■ **THE TASKS**
**A.** Answer these questions about the post on journalism issues, one per line:
(i) Which convention did Charles Haynes write his column after?
(ii) What did Haynes urge journalism programs subject to prior review or restraint to do?
(iii) According to McCoy, whom did Richard Bradley once edit?
**B.** Extend the post on journalism issues, picking up after its final sentence.

■ **PAGE EXCERPT**
--------------------------------------------------

As we head into a break for the holidays, three issues and concepts stand out as worth some future consideration.
• The First Amendment: In the land of the free, why are schools afraid of freedom by Charles Haynes.
Written by this First Amendment advocate following the JEA/NSPA Washington, DC, convention, the column challenges us all to question administrator misuse of First Amendment. The article cites instances of prior review to limit discussion of ideas and groups and the elimination of some groups from school student media coverage while permitting others. The last time I checked, ordering blanket silence on some groups served no educational value or pedagogy. Haynes likened this process as a fear of freedom and questioned such philosophy as a misplaced attempt to either make schools safe. He also urged all journalism programs in schools subject to prior review – or restraint – to build a campaign to end it. You certainly would have a legion of supporters.
• The epic Rolling Stone gang-rape fallout – and how major publications get it wrong. This is only one of many resources on this coverage that violated one of journalism’s basic principles: verify your information and ensure your sources are credible. Citing the premonition “something just doesn’t feel right” about a story, author Terrence McCoy leads with the story of Richard Bradley feeling the gang rape reported in Rolling Stone did not happen. Bradley, it seems, had some experience with this kind of thing before. He once edited Stephen Glass, McCoy wrote.

--------------------------------------------------

■ **DATASET EXTRACT**
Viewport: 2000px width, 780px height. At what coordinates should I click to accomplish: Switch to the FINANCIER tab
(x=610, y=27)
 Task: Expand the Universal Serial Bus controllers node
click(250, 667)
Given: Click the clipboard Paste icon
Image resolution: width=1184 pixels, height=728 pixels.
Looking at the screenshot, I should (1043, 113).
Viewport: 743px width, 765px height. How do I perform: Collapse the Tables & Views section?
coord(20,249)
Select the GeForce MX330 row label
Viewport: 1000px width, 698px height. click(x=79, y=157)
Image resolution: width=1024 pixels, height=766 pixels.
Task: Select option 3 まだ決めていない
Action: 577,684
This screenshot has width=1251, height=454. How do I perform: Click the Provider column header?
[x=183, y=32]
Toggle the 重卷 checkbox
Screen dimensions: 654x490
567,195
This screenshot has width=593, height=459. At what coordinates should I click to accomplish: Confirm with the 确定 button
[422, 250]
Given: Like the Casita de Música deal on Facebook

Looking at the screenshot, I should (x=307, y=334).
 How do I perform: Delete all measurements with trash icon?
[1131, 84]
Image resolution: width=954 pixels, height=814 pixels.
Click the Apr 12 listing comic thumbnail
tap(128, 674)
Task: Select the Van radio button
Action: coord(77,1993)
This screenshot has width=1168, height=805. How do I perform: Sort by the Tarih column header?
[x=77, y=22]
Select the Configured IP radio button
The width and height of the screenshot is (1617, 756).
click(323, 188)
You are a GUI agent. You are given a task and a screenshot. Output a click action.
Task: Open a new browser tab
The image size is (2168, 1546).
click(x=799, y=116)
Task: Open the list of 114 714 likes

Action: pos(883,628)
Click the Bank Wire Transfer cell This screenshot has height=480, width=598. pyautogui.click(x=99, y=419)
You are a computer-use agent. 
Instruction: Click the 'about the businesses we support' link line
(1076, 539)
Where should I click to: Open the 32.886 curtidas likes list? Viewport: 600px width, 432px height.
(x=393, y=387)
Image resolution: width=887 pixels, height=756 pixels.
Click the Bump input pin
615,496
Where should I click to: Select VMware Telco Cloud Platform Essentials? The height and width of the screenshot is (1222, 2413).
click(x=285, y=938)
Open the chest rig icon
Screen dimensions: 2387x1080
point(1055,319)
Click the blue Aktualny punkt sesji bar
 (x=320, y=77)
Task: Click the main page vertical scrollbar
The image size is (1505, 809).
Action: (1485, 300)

--------------------------------------------------

■ **EXERCISE RESULTS**
**A.**
(i) The JEA/NSPA Washington, DC, convention.
(ii) Build a campaign to end it.
(iii) Stephen Glass.

**B.**
In a rush to get a seemingly wonderful story into print, journalists will not verify a story or have the right sources. Because such incidents happen more than we would like to admit, we must stress scholastic reporters like others have to go beyond pre-existing bias or view and learn to apply skills of skeptical knowing or crap-detecting or just plan digging to every story, every day and across every platform. It’s an ongoing lesson never to be dropped from our curricula or from our practices.
• A toolkit by the solutions journalism network and Pulitzer Center. This material caught my eye because it focuses on something we do not do enough of: Perspective reporting and identifying sources who strive for solutions. Historians have long said those who don’t learn about an issue or concept as destined to repeat it. Is it because journalists don’t do enough follow-up reporting, add enough perspective and address solutions? This particular piece might be just the right tool at the right time to help us not only report but to keep solutions or alternatives in the public’s eye. It’s certainly worth our time to investigate the concept and give its points a shakedown cruise. Even if our students do not deal with international issues, the principles and concepts presented are worth localization. Introducing at the scholastic level just might help students, whether they become commercial journalists or not, begin to know we need to think in terms of solutions as much as issues identification.
According to a new report from the American Library Association, Internet-filtering software blocks more content than required and deprives students of access to information and collaborative tools
Titled Fencing Out Knowledge: Impacts of the Children’s Internet Protection Act (CIPA) 10 Years Later, the report also argues those children most affected are the poor, who might not otherwise have unfiltered Internet Access if they cannot access it at school.
JEA’s Scholastic Press Rights Committee would like to see how journalism programs currently fare in today’s filtered high schools.
We urge you to complete the linked survey to see what your schools filters block, either for your students or for other classes in your school.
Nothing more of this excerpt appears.